Roots of bias about obesity.
My basic nursing education was in collegiate program from 1968 to 1972. I will always remember several patients assigned to me.
One was Mrs. L, who was admitted in 1970 to the medical ICU for what was then called Pickwickian Syndrome. Today it is called: obesity-hypoventilation syndrome, and consists of the triad of obesity, sleep disordered breathing, and chronic hypercapnia (high levels of carbon dioxide in the blood). The chest wall muscles lack the strength to expand the chest enough for the lungs to work well, so carbon dioxide is retained, instead of expelled.
I, a third year nursing student and a LPN, was one of a gaggle of 8 young nurses working that shift. We were all skinny little white girls in our late teens.
The story we were told about Mrs. L, was that she had to be lifted out a second-story window by the fire department because she was too large to be able to walk. She weighed 545 pounds, and was weighed on a meat scale in the kitchen as no regular patient scale was large enough.. None of the beds in the ICU were large enough to hold her, so two were secured together. Census in the ICU that shift was 10; the number of beds was 11. All 8 of us had to coordinate our work to join together once a shift to bathe Mrs. L, turn her and change the sheets. She was the focus of conjecture and gossip; one story was that she had been trached (a breathing tube surgically inserted into her throat’s airway) to shut her up because she was so nasty. Another story was that one night a group of resident physicians were curious and gave her as much to eat as she wanted; this was a entire industrial-sized loaf of bread and a institutional-sized jar of peanut butter.
Once, during the group work to give her care, I was assigned to measure her temperature rectally. I had no idea where her rectum was because all the usual landmarks weren’t visible. So, I counted down the folds of her flesh and inserted the thermometer. .. .between her knees. Oh, how I was both embarrassed and shamed.
There was never any recognition of Mrs L’s humanity, nor of how she had been lovingly cared for by her family. Mrs. L. had been cared for so well that her skin was clean and fresh, without any sign of breakdown.
She was talked about as a freak, a source of fascination, jokes and judgement. Her nastiness was never seen as a reaction to being treated poorly. If there had been but one voice to say, “Hey, this is a fellow human here, who needs the same compassion as do you”….but there wasn’t. I lacked the confidence and self-esteem to speak up. I wanted to fit in with the group. This information was downloaded into my unconscious, where it joined the other energies and information given by my parents, family and society.
That bias led to feelings of annoyance and resentment, reinforced by the reactions of other nurses, when future obese clients represented nothing but more hard work. Hoyer lifts in those days, pneumatic devices to move immobile or large bodies, were cumbersome and difficult to use; they had to be manually cranked to lift, once tthe patient had been rolled onto the sling. At that time, there was nothing available to make taking physical care of obese patients easy.
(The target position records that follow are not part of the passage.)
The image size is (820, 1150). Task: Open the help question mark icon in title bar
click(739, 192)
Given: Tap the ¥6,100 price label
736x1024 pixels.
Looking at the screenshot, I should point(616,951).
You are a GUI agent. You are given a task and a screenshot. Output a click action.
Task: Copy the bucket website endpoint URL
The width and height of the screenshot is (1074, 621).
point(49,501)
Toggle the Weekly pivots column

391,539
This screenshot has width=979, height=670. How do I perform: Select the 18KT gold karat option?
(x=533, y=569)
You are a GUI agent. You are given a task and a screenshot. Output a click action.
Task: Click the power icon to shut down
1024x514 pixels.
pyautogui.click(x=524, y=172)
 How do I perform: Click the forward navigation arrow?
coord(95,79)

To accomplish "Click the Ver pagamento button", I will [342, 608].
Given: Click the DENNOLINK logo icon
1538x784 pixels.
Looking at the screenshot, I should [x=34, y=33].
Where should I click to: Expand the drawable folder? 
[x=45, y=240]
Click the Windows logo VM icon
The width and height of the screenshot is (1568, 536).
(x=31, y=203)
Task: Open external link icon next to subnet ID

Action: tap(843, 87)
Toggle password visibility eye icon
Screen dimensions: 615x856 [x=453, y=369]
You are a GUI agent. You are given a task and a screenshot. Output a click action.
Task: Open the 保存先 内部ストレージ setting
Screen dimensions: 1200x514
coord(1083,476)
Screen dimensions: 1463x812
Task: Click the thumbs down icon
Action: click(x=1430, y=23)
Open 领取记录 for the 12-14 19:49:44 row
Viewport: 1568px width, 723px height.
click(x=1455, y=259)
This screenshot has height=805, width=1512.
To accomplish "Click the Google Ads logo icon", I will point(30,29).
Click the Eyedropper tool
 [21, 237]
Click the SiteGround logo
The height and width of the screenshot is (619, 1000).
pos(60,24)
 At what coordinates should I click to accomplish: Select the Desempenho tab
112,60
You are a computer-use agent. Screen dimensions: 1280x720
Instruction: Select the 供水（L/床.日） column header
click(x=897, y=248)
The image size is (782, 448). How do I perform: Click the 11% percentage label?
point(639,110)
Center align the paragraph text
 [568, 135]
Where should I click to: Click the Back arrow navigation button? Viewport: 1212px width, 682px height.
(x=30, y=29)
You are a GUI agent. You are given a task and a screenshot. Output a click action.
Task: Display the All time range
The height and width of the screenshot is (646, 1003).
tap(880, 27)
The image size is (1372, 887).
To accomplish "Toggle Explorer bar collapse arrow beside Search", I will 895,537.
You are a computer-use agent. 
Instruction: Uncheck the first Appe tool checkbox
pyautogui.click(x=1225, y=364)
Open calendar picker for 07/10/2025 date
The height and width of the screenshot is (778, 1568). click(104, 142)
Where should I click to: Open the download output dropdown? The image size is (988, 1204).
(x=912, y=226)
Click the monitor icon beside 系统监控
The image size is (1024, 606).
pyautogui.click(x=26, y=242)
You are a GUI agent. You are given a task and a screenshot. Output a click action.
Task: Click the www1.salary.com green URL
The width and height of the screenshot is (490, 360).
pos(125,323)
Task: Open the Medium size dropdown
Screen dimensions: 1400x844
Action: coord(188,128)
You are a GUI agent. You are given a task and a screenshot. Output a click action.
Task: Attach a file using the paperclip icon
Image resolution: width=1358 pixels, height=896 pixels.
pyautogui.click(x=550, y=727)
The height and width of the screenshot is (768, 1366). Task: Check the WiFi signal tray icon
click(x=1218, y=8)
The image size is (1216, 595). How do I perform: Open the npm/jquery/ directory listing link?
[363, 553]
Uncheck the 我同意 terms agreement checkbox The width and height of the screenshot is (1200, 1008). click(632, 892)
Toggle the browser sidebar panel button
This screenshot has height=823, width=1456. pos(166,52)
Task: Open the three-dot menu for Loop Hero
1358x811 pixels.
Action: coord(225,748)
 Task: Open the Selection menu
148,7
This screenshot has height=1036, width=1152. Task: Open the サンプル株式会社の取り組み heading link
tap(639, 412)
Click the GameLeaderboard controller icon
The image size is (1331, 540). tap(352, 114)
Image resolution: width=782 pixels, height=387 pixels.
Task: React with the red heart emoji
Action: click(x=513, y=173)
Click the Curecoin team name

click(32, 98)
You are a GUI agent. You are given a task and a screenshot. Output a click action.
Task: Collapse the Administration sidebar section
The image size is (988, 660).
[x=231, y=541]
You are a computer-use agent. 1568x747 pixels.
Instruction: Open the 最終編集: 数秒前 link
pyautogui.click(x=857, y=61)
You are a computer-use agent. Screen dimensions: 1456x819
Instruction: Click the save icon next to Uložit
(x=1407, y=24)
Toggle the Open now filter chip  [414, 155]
Nearly 40 years later, the technology has vastly improved, as I saw when my own paralyzed husband was easily and quickly moved by a modern version of the Hoyer lift, where a button is pushed to raise the patient.
My nursing education never mentioned the word compassion. I was taught that I was the one who knew what people needed, and that the patient who didn’t follow a well-developed care plan was non-compliant. The question was always, “What is wrong with them?” Never once during that era were we nursing students taught to be curious and collaborate with our patients in their care. My job was to do what the doctor ordered, and transmit his orders to the patient through teaching. In those days, teaching meant telling the patient what to do. The patient’s job was to follow the orders.
We learn from the past to figure out what is wrong today, so that we can make the future better.. This process is awkward and painful; and, essential.